Task goal
Transcribe exactly, leaving out pictures, the lines from the one that holds "Task: Select the 1250 mg amount" through the end of the data below, including both end lines and no others.

Recorded information

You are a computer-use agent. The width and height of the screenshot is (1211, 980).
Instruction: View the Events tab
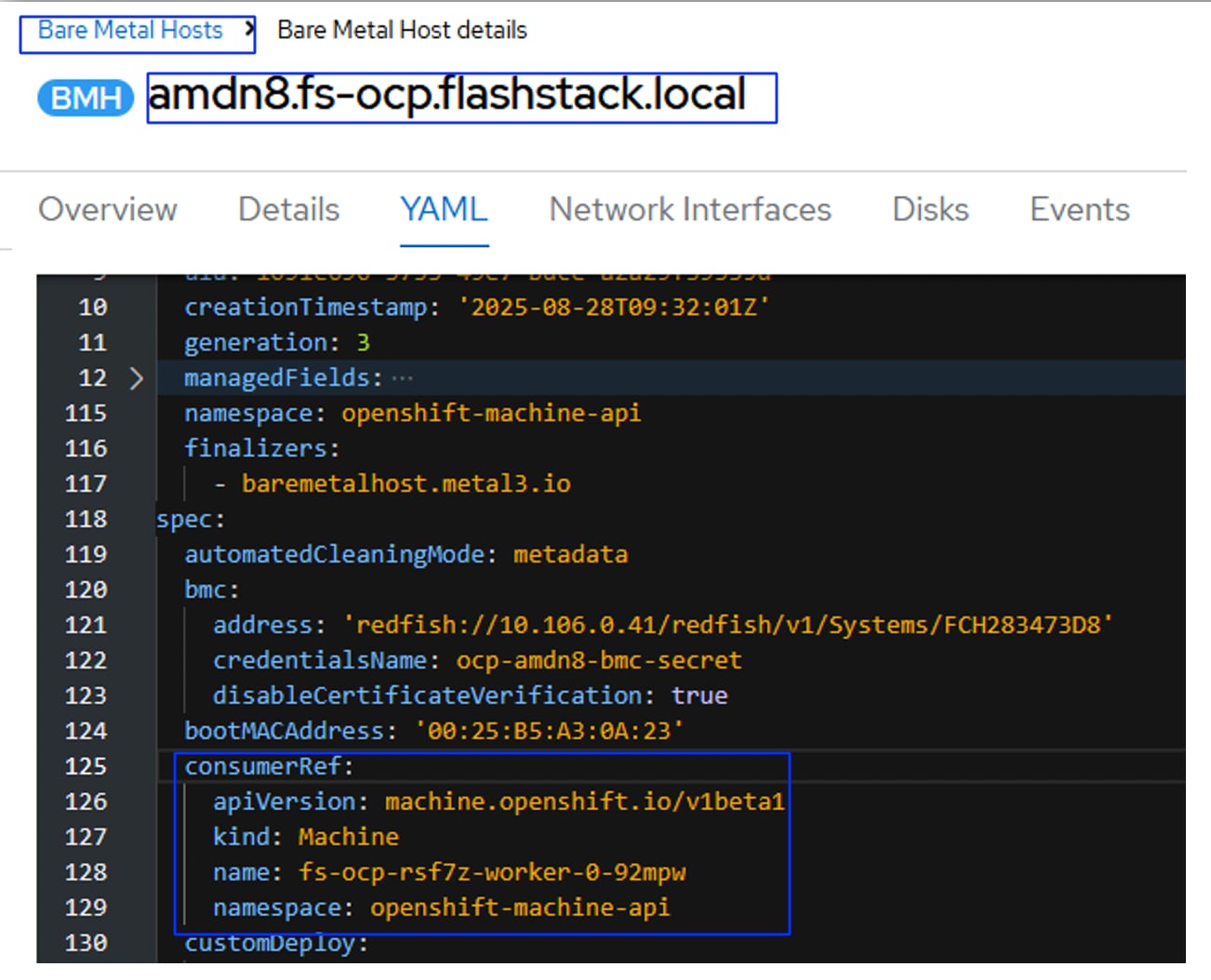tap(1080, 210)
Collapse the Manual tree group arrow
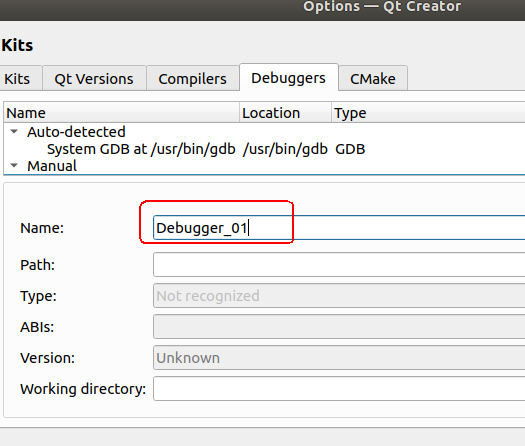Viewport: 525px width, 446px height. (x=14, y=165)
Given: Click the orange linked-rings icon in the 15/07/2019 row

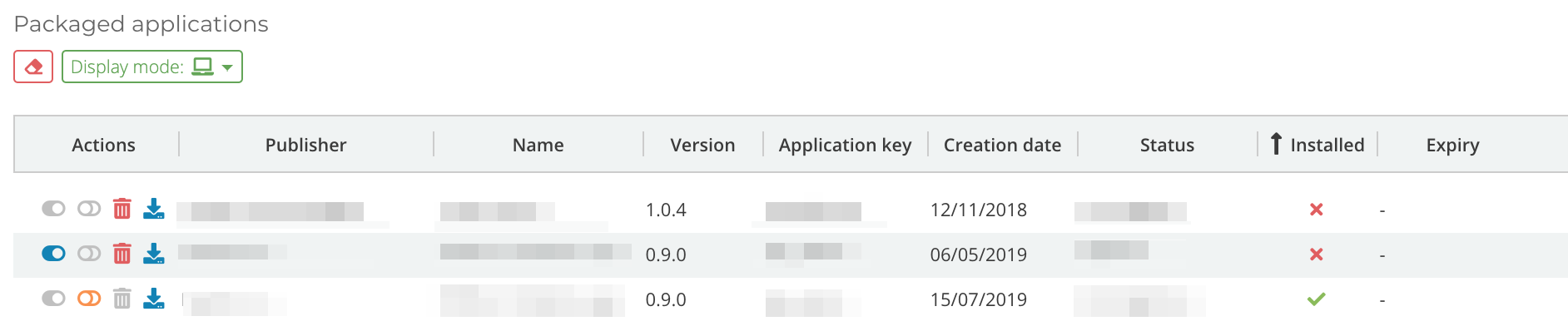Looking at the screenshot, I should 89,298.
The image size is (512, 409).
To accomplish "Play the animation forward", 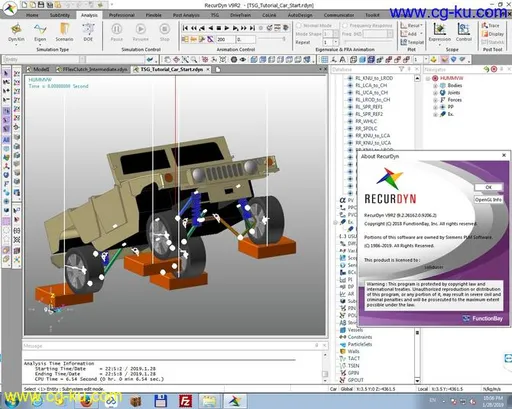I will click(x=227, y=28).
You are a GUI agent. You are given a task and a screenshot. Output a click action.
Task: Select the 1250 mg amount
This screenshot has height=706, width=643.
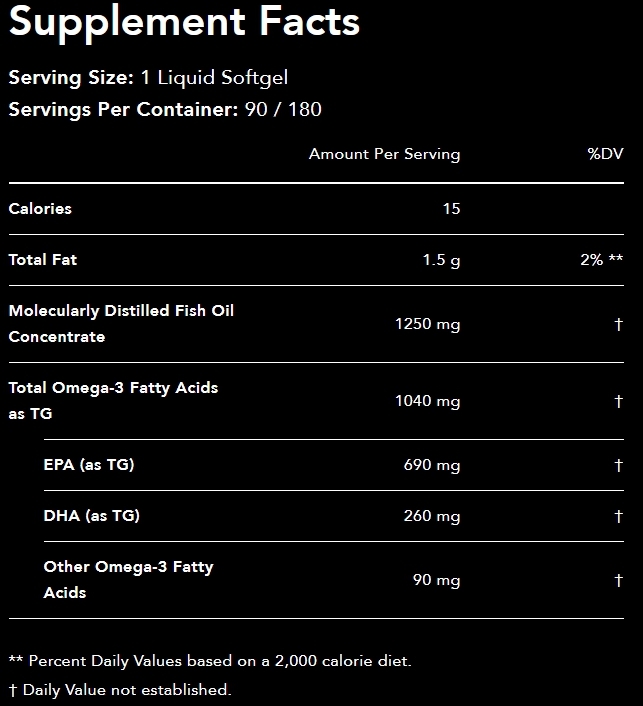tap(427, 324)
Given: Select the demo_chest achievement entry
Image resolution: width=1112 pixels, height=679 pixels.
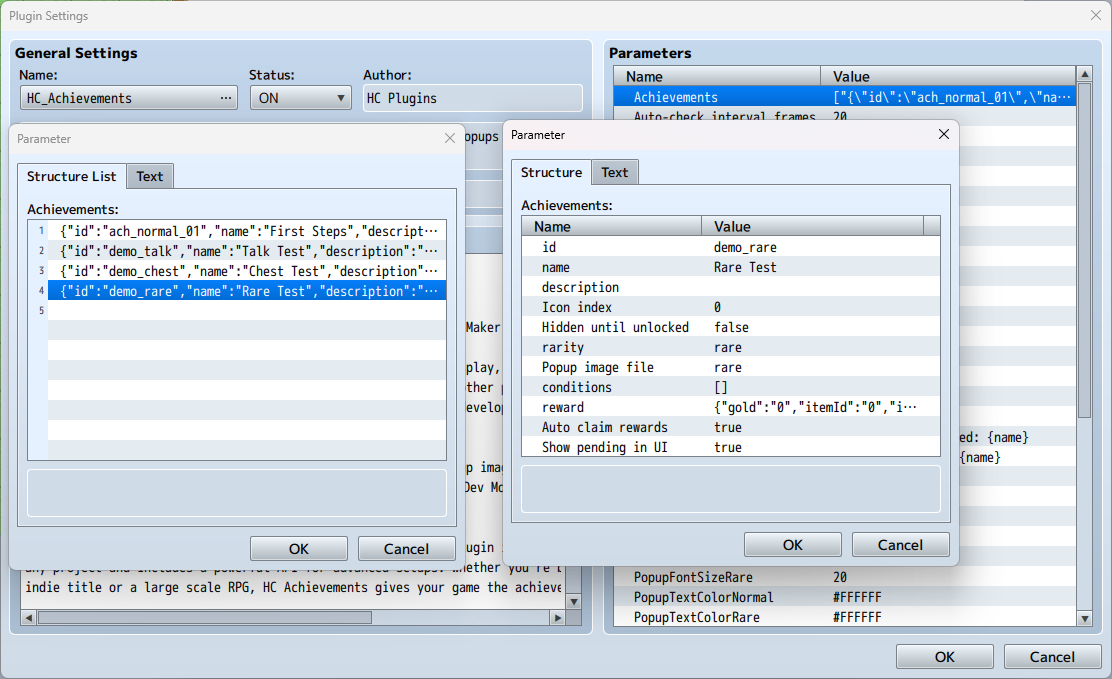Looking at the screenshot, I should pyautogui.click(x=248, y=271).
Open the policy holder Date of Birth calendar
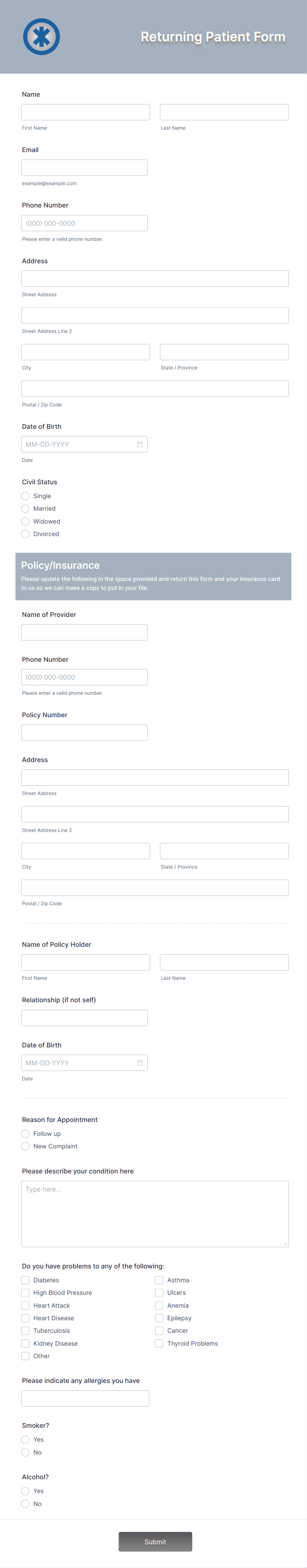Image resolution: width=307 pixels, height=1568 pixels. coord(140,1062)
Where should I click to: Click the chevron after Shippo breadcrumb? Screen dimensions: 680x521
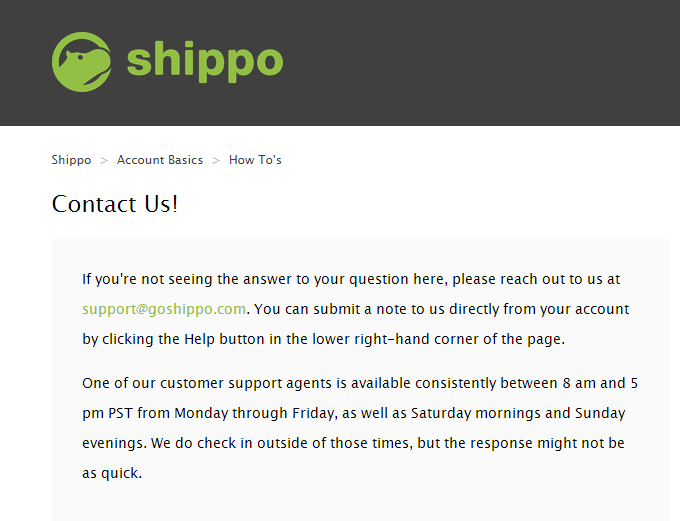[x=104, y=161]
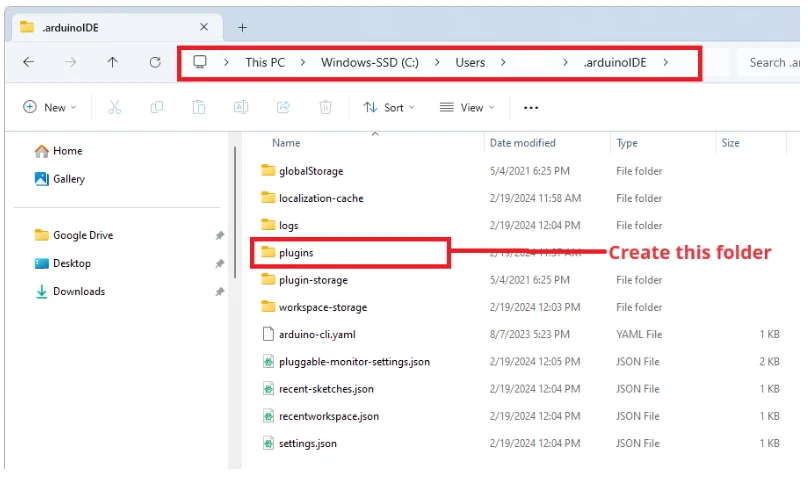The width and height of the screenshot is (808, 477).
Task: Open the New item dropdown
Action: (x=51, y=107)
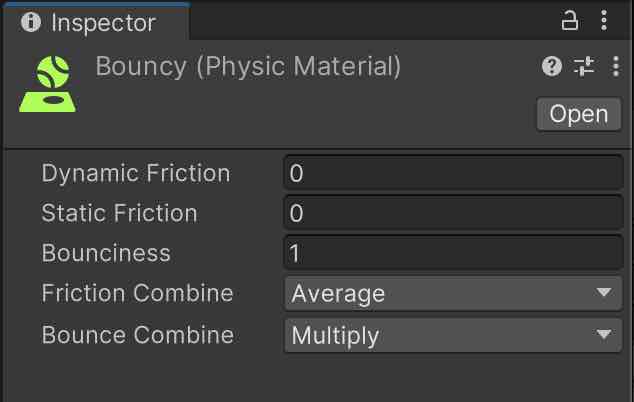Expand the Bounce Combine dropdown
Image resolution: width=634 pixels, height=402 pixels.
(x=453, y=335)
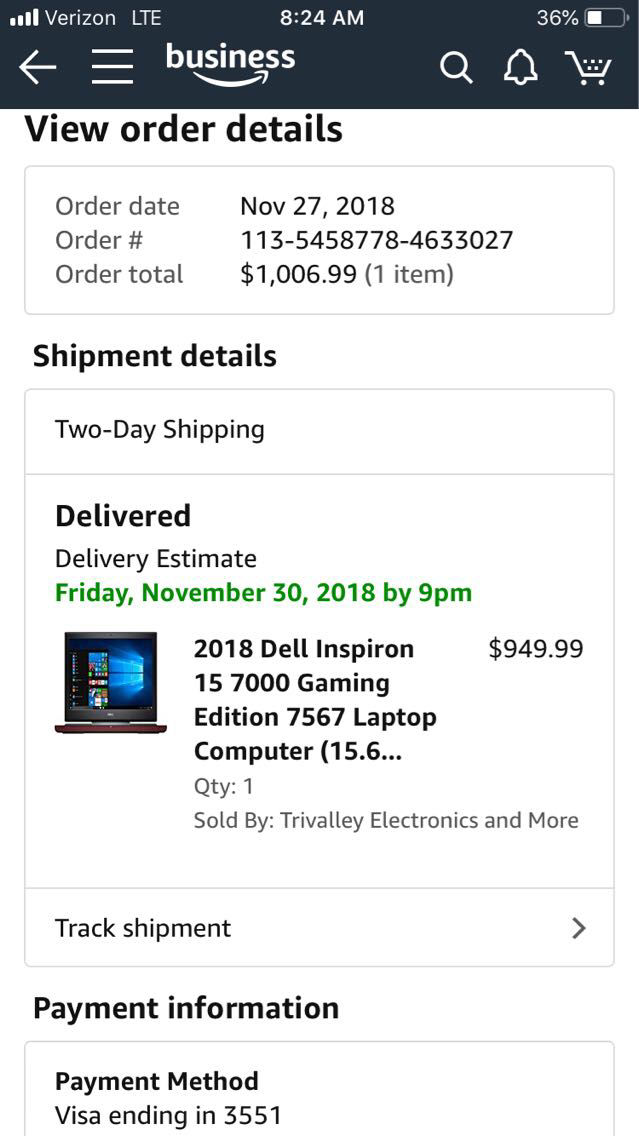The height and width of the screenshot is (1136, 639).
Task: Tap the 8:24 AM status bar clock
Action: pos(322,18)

Response area
Task: Select the 1250 mg amount
This screenshot has height=706, width=643.
tap(427, 324)
Given: Select the demo_chest achievement entry
Image resolution: width=1112 pixels, height=679 pixels.
Looking at the screenshot, I should pyautogui.click(x=248, y=271).
Open the policy holder Date of Birth calendar
Image resolution: width=307 pixels, height=1568 pixels. coord(140,1062)
Where should I click to: Click the chevron after Shippo breadcrumb? Screen dimensions: 680x521
[x=104, y=161]
The width and height of the screenshot is (808, 477).
Task: Open the New item dropdown
Action: (x=51, y=107)
Expand the Bounce Combine dropdown
Image resolution: width=634 pixels, height=402 pixels.
(x=453, y=335)
The height and width of the screenshot is (1136, 639).
Task: Tap the 8:24 AM status bar clock
Action: pos(322,18)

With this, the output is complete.